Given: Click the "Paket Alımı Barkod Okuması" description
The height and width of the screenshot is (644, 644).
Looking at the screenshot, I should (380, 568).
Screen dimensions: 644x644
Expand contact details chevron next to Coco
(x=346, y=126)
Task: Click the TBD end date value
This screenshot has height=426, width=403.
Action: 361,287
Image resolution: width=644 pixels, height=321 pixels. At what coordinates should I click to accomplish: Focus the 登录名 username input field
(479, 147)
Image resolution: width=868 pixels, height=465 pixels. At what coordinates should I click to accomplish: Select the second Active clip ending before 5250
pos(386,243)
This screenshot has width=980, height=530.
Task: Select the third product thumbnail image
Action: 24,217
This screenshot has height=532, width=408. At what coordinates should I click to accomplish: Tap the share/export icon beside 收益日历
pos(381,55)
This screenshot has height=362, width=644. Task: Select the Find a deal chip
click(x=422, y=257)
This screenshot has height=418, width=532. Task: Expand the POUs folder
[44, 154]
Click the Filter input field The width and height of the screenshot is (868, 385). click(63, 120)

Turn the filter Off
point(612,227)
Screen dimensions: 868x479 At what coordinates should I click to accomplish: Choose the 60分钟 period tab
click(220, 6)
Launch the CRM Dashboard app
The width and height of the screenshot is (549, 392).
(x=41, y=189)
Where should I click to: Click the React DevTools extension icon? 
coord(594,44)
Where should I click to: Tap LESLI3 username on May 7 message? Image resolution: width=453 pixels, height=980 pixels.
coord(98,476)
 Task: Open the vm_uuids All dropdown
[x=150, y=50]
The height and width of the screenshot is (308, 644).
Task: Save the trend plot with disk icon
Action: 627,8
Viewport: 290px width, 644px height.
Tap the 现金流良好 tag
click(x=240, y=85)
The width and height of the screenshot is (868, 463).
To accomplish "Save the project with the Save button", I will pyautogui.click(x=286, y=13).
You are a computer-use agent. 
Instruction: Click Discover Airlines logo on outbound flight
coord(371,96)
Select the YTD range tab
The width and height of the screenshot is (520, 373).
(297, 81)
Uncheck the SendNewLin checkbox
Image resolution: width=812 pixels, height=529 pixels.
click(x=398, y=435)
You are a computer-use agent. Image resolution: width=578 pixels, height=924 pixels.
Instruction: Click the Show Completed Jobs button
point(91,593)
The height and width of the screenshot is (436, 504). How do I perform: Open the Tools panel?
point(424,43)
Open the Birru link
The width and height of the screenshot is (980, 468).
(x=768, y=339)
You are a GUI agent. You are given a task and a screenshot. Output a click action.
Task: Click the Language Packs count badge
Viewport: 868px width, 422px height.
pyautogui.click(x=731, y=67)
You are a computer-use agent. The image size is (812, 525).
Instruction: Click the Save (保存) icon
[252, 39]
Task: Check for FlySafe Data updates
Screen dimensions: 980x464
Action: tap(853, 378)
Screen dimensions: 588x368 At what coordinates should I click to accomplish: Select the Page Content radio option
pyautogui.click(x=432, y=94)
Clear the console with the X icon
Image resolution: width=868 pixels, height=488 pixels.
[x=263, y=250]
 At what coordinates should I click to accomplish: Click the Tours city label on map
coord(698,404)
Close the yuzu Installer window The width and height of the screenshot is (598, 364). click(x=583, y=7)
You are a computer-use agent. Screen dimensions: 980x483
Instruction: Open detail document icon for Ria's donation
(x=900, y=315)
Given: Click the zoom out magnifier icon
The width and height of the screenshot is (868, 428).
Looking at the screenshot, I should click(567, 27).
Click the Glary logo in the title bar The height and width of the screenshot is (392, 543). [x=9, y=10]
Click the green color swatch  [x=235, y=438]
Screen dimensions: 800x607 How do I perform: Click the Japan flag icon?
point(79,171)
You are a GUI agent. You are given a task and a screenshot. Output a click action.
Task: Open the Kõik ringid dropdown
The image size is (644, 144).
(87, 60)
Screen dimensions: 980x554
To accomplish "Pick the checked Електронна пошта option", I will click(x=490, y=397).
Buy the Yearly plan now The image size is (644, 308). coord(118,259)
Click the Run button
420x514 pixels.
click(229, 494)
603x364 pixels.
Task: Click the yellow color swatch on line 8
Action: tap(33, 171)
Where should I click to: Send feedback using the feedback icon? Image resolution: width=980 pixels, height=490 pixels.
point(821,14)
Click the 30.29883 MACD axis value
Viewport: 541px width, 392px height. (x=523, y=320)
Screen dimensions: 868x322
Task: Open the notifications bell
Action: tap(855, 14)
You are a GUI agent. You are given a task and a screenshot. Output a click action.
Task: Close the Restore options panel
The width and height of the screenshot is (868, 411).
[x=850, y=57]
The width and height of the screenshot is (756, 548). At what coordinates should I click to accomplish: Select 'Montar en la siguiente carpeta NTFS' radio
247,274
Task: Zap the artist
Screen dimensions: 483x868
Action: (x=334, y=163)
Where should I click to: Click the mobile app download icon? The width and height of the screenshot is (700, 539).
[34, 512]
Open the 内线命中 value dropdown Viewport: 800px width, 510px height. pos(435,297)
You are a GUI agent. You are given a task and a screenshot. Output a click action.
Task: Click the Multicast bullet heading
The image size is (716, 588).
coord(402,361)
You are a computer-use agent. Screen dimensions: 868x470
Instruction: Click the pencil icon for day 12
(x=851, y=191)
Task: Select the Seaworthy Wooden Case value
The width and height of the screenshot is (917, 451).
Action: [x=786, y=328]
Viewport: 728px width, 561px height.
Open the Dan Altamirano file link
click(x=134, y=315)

§ §

_Task directions_:
Reproduce the entries above in full by retyping them exactly.

_Written reply_:
Given: Click the "Paket Alımı Barkod Okuması" description
The height and width of the screenshot is (644, 644).
Looking at the screenshot, I should (380, 568).
Screen dimensions: 644x644
Expand contact details chevron next to Coco
(x=346, y=126)
Task: Click the TBD end date value
This screenshot has height=426, width=403.
Action: 361,287
Image resolution: width=644 pixels, height=321 pixels. At what coordinates should I click to accomplish: Focus the 登录名 username input field
(479, 147)
Image resolution: width=868 pixels, height=465 pixels. At what coordinates should I click to accomplish: Select the second Active clip ending before 5250
pos(386,243)
This screenshot has width=980, height=530.
Task: Select the third product thumbnail image
Action: 24,217
This screenshot has height=532, width=408. At what coordinates should I click to accomplish: Tap the share/export icon beside 收益日历
pos(381,55)
This screenshot has height=362, width=644. Task: Select the Find a deal chip
click(x=422, y=257)
This screenshot has height=418, width=532. Task: Expand the POUs folder
[44, 154]
Click the Filter input field The width and height of the screenshot is (868, 385). click(63, 120)

Turn the filter Off
point(612,227)
Screen dimensions: 868x479 At what coordinates should I click to accomplish: Choose the 60分钟 period tab
click(220, 6)
Launch the CRM Dashboard app
The width and height of the screenshot is (549, 392).
(x=41, y=189)
Where should I click to: Click the React DevTools extension icon? 
coord(594,44)
Where should I click to: Tap LESLI3 username on May 7 message? Image resolution: width=453 pixels, height=980 pixels.
coord(98,476)
 Task: Open the vm_uuids All dropdown
[x=150, y=50]
The height and width of the screenshot is (308, 644).
Task: Save the trend plot with disk icon
Action: 627,8
Viewport: 290px width, 644px height.
Tap the 现金流良好 tag
click(x=240, y=85)
The width and height of the screenshot is (868, 463).
To accomplish "Save the project with the Save button", I will pyautogui.click(x=286, y=13).
You are a computer-use agent. 
Instruction: Click Discover Airlines logo on outbound flight
coord(371,96)
Select the YTD range tab
The width and height of the screenshot is (520, 373).
(297, 81)
Uncheck the SendNewLin checkbox
Image resolution: width=812 pixels, height=529 pixels.
click(x=398, y=435)
You are a computer-use agent. Image resolution: width=578 pixels, height=924 pixels.
Instruction: Click the Show Completed Jobs button
point(91,593)
The height and width of the screenshot is (436, 504). How do I perform: Open the Tools panel?
point(424,43)
Open the Birru link
The width and height of the screenshot is (980, 468).
(x=768, y=339)
You are a GUI agent. You are given a task and a screenshot. Output a click action.
Task: Click the Language Packs count badge
Viewport: 868px width, 422px height.
pyautogui.click(x=731, y=67)
You are a computer-use agent. The image size is (812, 525).
Instruction: Click the Save (保存) icon
[252, 39]
Task: Check for FlySafe Data updates
Screen dimensions: 980x464
Action: tap(853, 378)
Screen dimensions: 588x368 At what coordinates should I click to accomplish: Select the Page Content radio option
pyautogui.click(x=432, y=94)
Clear the console with the X icon
Image resolution: width=868 pixels, height=488 pixels.
[x=263, y=250]
 At what coordinates should I click to accomplish: Click the Tours city label on map
coord(698,404)
Close the yuzu Installer window The width and height of the screenshot is (598, 364). click(x=583, y=7)
You are a computer-use agent. Screen dimensions: 980x483
Instruction: Open detail document icon for Ria's donation
(x=900, y=315)
Given: Click the zoom out magnifier icon
The width and height of the screenshot is (868, 428).
Looking at the screenshot, I should click(567, 27).
Click the Glary logo in the title bar The height and width of the screenshot is (392, 543). [x=9, y=10]
Click the green color swatch  [x=235, y=438]
Screen dimensions: 800x607 How do I perform: Click the Japan flag icon?
point(79,171)
You are a GUI agent. You are given a task and a screenshot. Output a click action.
Task: Open the Kõik ringid dropdown
The image size is (644, 144).
(87, 60)
Screen dimensions: 980x554
To accomplish "Pick the checked Електронна пошта option", I will click(x=490, y=397).
Buy the Yearly plan now The image size is (644, 308). coord(118,259)
Click the Run button
420x514 pixels.
click(229, 494)
603x364 pixels.
Task: Click the yellow color swatch on line 8
Action: tap(33, 171)
Where should I click to: Send feedback using the feedback icon? Image resolution: width=980 pixels, height=490 pixels.
point(821,14)
Click the 30.29883 MACD axis value
Viewport: 541px width, 392px height. (x=523, y=320)
Screen dimensions: 868x322
Task: Open the notifications bell
Action: tap(855, 14)
You are a GUI agent. You are given a task and a screenshot. Output a click action.
Task: Close the Restore options panel
The width and height of the screenshot is (868, 411).
[x=850, y=57]
The width and height of the screenshot is (756, 548). At what coordinates should I click to accomplish: Select 'Montar en la siguiente carpeta NTFS' radio
247,274
Task: Zap the artist
Screen dimensions: 483x868
Action: (x=334, y=163)
Where should I click to: Click the mobile app download icon? The width and height of the screenshot is (700, 539).
[34, 512]
Open the 内线命中 value dropdown Viewport: 800px width, 510px height. pos(435,297)
You are a GUI agent. You are given a task and a screenshot. Output a click action.
Task: Click the Multicast bullet heading
The image size is (716, 588).
coord(402,361)
You are a computer-use agent. Screen dimensions: 868x470
Instruction: Click the pencil icon for day 12
(x=851, y=191)
Task: Select the Seaworthy Wooden Case value
The width and height of the screenshot is (917, 451).
Action: [x=786, y=328]
Viewport: 728px width, 561px height.
Open the Dan Altamirano file link
click(x=134, y=315)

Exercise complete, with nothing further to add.